Je plonge dans l'eau laiteuse presque brûlante, mais la sensation est agréable comme l'air de la pièce est frais. Sulkie m'apporte un plateau qu'elle pose au bord de la baignoire ornée de feuilles d'or sur un petit meuble en bois. Je déguste des grappes de raisins entières et avale d'une traite la tasse flamboyante de lait chaud au miel. Lorsque je sors, la robe que je portais la veille m'attend. Je devrais la porter tout le long de la fête même si je viens à m'absenter pour dormir. Sulkie m'habille et coiffe mes cheveux de l'exacte même chignon de la veille en y nouant des tresses et en laissant deux mèches encadrer mon visage. Elle peint mes lèvres avec un rouge à lèvres au parfum fleuri et étale sur mes paupières de la poudre d'or qu'elle sublime avec un trait noir pour me donner un regard perçant. Je dois reconnaître qu'elle est habile de ses mains.

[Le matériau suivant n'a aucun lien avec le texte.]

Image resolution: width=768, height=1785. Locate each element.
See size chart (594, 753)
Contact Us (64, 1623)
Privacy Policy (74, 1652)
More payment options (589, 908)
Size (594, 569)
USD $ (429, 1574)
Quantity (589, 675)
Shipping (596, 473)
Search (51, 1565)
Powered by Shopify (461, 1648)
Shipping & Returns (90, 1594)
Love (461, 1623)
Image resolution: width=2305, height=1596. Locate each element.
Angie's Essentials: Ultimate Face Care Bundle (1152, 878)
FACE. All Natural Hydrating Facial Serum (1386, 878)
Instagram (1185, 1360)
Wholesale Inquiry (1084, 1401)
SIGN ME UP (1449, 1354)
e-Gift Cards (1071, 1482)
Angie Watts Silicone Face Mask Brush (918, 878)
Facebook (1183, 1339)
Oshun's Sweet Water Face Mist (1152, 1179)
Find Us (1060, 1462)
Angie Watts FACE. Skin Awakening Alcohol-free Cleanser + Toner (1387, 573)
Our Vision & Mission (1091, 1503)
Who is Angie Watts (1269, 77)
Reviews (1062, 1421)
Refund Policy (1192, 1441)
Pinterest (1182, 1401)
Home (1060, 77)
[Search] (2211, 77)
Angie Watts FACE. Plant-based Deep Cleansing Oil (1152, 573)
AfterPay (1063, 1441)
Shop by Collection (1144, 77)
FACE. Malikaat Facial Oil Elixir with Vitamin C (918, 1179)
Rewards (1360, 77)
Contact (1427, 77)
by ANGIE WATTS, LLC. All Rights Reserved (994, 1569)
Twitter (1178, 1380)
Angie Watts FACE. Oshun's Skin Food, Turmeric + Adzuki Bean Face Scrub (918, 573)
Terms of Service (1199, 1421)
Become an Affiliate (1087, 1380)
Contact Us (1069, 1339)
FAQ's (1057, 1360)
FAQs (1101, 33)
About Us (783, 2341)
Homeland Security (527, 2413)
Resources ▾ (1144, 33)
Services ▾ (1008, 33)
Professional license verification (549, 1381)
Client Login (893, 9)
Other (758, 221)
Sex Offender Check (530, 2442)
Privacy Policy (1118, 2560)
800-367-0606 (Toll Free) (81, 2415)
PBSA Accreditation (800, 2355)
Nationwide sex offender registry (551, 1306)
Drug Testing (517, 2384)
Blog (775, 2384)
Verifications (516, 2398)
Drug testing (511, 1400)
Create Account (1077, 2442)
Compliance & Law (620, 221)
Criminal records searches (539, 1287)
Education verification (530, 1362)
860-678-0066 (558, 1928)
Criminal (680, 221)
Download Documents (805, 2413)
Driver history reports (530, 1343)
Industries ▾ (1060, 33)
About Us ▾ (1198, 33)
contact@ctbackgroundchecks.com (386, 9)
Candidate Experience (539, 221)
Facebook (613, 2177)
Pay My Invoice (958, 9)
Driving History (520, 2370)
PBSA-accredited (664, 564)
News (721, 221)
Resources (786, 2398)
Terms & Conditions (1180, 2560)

Dès que je suis prête, je retraverse les couloirs du château, guidée par ma servante et entourée de ma garde personnelle. Une sensation d'angoisse me pince le cœur lorsque j'arrive sur le dais où le trône royal, mon trône, domine toute la salle de bal. Les musiciens sont toujours en train de jouer, le peuple danse, la fête bat son plein. Je me sens tout d'un coup trop petite et impuissante face à tout ce monde et à cette responsabilité qui pèse sur mes épaules. L'euphorie de la veille m'a quitté.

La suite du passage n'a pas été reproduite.